◆ **EXERCISE DETAILS**:
Reproduce the data below line for line, changing nothing.

Excerpt from the dataset

::::::::::

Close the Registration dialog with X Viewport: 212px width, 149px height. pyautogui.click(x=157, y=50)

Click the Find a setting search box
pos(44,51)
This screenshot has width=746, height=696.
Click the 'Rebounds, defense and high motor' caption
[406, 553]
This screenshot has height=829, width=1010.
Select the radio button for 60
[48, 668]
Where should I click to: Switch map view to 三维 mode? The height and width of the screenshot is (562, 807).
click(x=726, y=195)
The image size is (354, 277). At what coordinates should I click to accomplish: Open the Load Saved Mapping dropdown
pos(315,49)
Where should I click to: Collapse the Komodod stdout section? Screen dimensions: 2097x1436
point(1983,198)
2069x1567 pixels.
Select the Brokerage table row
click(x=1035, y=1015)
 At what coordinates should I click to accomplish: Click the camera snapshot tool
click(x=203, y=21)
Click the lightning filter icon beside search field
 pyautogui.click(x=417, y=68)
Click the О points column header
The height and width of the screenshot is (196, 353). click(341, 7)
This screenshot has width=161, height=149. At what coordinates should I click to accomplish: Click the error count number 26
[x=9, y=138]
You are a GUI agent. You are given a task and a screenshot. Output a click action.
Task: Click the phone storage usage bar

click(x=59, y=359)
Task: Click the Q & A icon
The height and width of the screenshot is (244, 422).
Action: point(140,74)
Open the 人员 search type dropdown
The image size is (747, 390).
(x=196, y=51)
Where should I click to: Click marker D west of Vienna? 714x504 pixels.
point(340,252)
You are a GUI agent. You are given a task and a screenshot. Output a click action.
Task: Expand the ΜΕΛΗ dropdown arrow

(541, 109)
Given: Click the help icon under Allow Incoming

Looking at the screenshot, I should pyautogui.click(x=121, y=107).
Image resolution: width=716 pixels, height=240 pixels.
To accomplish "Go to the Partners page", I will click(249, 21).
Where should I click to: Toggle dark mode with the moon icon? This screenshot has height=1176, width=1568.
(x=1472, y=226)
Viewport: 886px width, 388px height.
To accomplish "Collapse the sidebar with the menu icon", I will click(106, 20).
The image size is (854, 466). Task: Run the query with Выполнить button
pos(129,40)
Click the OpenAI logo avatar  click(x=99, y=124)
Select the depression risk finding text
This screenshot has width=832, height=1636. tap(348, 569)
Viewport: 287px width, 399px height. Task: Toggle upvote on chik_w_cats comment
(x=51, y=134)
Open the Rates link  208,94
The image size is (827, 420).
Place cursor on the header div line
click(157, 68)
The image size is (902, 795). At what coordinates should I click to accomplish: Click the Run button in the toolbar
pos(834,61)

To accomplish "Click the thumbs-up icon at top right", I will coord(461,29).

::::::::::

◆ **RESPONSE**:
Close the Registration dialog with X Viewport: 212px width, 149px height. pyautogui.click(x=157, y=50)

Click the Find a setting search box
pos(44,51)
This screenshot has width=746, height=696.
Click the 'Rebounds, defense and high motor' caption
[406, 553]
This screenshot has height=829, width=1010.
Select the radio button for 60
[48, 668]
Where should I click to: Switch map view to 三维 mode? The height and width of the screenshot is (562, 807).
click(x=726, y=195)
The image size is (354, 277). At what coordinates should I click to accomplish: Open the Load Saved Mapping dropdown
pos(315,49)
Where should I click to: Collapse the Komodod stdout section? Screen dimensions: 2097x1436
point(1983,198)
2069x1567 pixels.
Select the Brokerage table row
click(x=1035, y=1015)
 At what coordinates should I click to accomplish: Click the camera snapshot tool
click(x=203, y=21)
Click the lightning filter icon beside search field
 pyautogui.click(x=417, y=68)
Click the О points column header
The height and width of the screenshot is (196, 353). click(341, 7)
This screenshot has width=161, height=149. At what coordinates should I click to accomplish: Click the error count number 26
[x=9, y=138]
You are a GUI agent. You are given a task and a screenshot. Output a click action.
Task: Click the phone storage usage bar

click(x=59, y=359)
Task: Click the Q & A icon
The height and width of the screenshot is (244, 422).
Action: point(140,74)
Open the 人员 search type dropdown
The image size is (747, 390).
(x=196, y=51)
Where should I click to: Click marker D west of Vienna? 714x504 pixels.
point(340,252)
You are a GUI agent. You are given a task and a screenshot. Output a click action.
Task: Expand the ΜΕΛΗ dropdown arrow

(541, 109)
Given: Click the help icon under Allow Incoming

Looking at the screenshot, I should pyautogui.click(x=121, y=107).
Image resolution: width=716 pixels, height=240 pixels.
To accomplish "Go to the Partners page", I will click(249, 21).
Where should I click to: Toggle dark mode with the moon icon? This screenshot has height=1176, width=1568.
(x=1472, y=226)
Viewport: 886px width, 388px height.
To accomplish "Collapse the sidebar with the menu icon", I will click(106, 20).
The image size is (854, 466). Task: Run the query with Выполнить button
pos(129,40)
Click the OpenAI logo avatar  click(x=99, y=124)
Select the depression risk finding text
This screenshot has width=832, height=1636. tap(348, 569)
Viewport: 287px width, 399px height. Task: Toggle upvote on chik_w_cats comment
(x=51, y=134)
Open the Rates link  208,94
The image size is (827, 420).
Place cursor on the header div line
click(157, 68)
The image size is (902, 795). At what coordinates should I click to accomplish: Click the Run button in the toolbar
pos(834,61)

To accomplish "Click the thumbs-up icon at top right", I will coord(461,29).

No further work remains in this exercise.